[START READING TEXT]

Mtk_soc_eth watchdog timeout after r11573

I am sorry, but I think I am "barking" at the right tree, as I (and many others) have exactly the same issue as the topic starter's problem. The linked conversation - although I did not started it - maybe in the wrong place, non the less the linked part is relevant in this topic, and that is what I would like neheb's comment about.

It's English idiom, and to the best of my knowledge, the developers working on the mt76 wireless driver aren't working on the MT7621 SoC code. You're free to carry on of course.

Looks legit.

Note commits like this: https://github.com/openwrt/openwrt/commit/83997146e76d4097e30facf6ad89e5fa3bd7c65b

Not for this platform but it might be a similar problem.

The upstream kernel uses a completely different driver: https://git.kernel.org/pub/scm/linux/kernel/git/next/linux-next.git/tree/drivers/net/dsa/mt7530.c?h=next-20191220

AFAIK, it does not have an issue like this.

[END READING TEXT]
[START DATA]

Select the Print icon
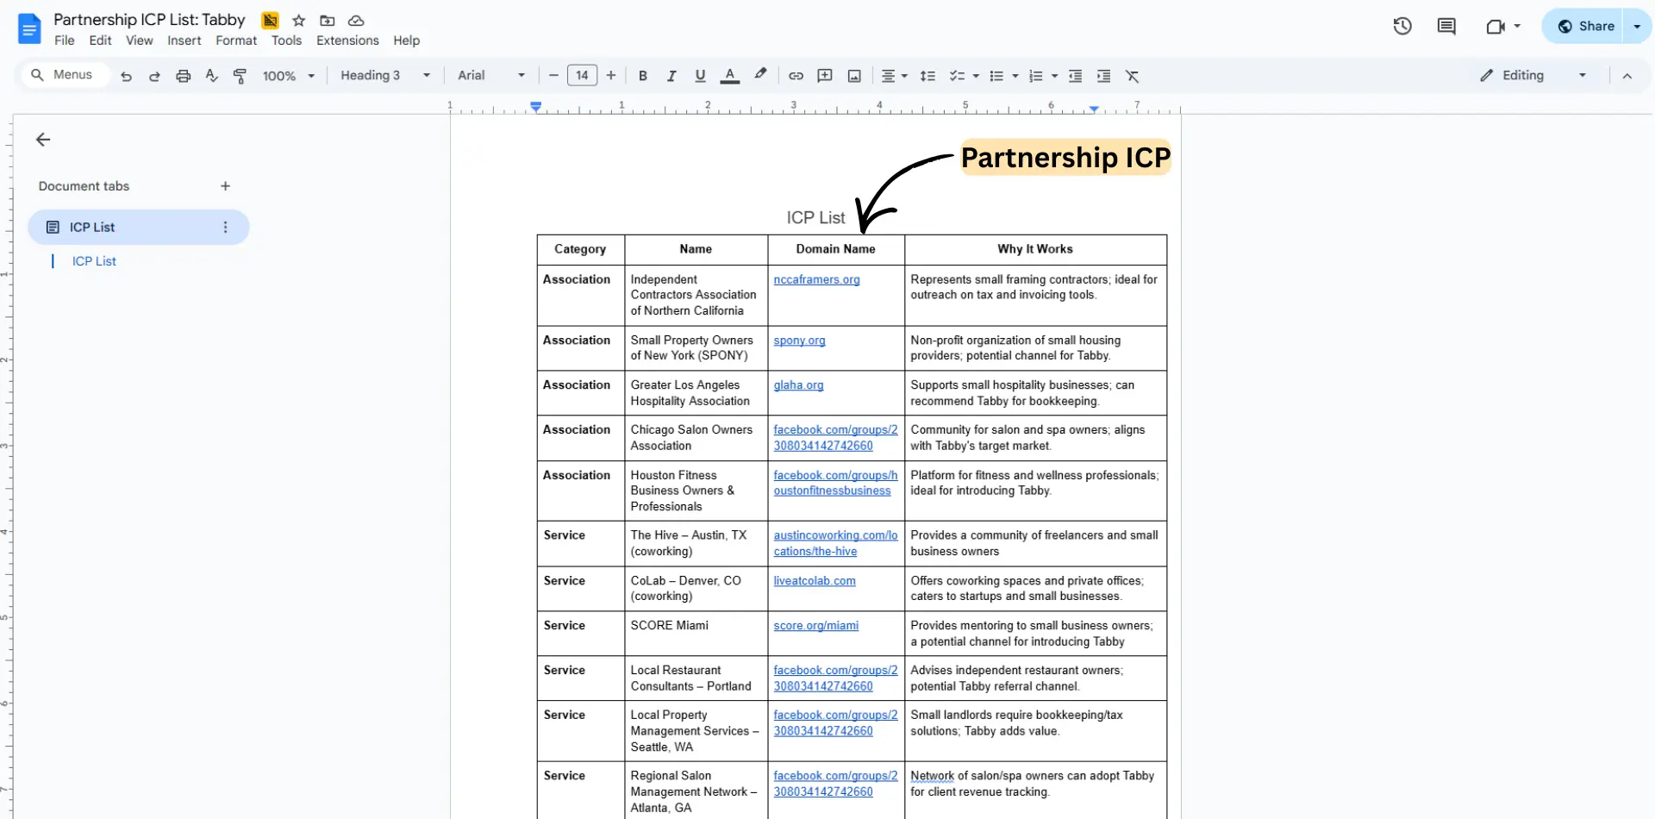 (x=183, y=76)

[END DATA]

THE PROBLEM
Retype the entire forum thread above on the mtk_soc_eth watchdog timeout, word for word.

RESULT OF THE TASK
Mtk_soc_eth watchdog timeout after r11573

I am sorry, but I think I am "barking" at the right tree, as I (and many others) have exactly the same issue as the topic starter's problem. The linked conversation - although I did not started it - maybe in the wrong place, non the less the linked part is relevant in this topic, and that is what I would like neheb's comment about.

It's English idiom, and to the best of my knowledge, the developers working on the mt76 wireless driver aren't working on the MT7621 SoC code. You're free to carry on of course.

Looks legit.

Note commits like this: https://github.com/openwrt/openwrt/commit/83997146e76d4097e30facf6ad89e5fa3bd7c65b

Not for this platform but it might be a similar problem.

The upstream kernel uses a completely different driver: https://git.kernel.org/pub/scm/linux/kernel/git/next/linux-next.git/tree/drivers/net/dsa/mt7530.c?h=next-20191220

AFAIK, it does not have an issue like this.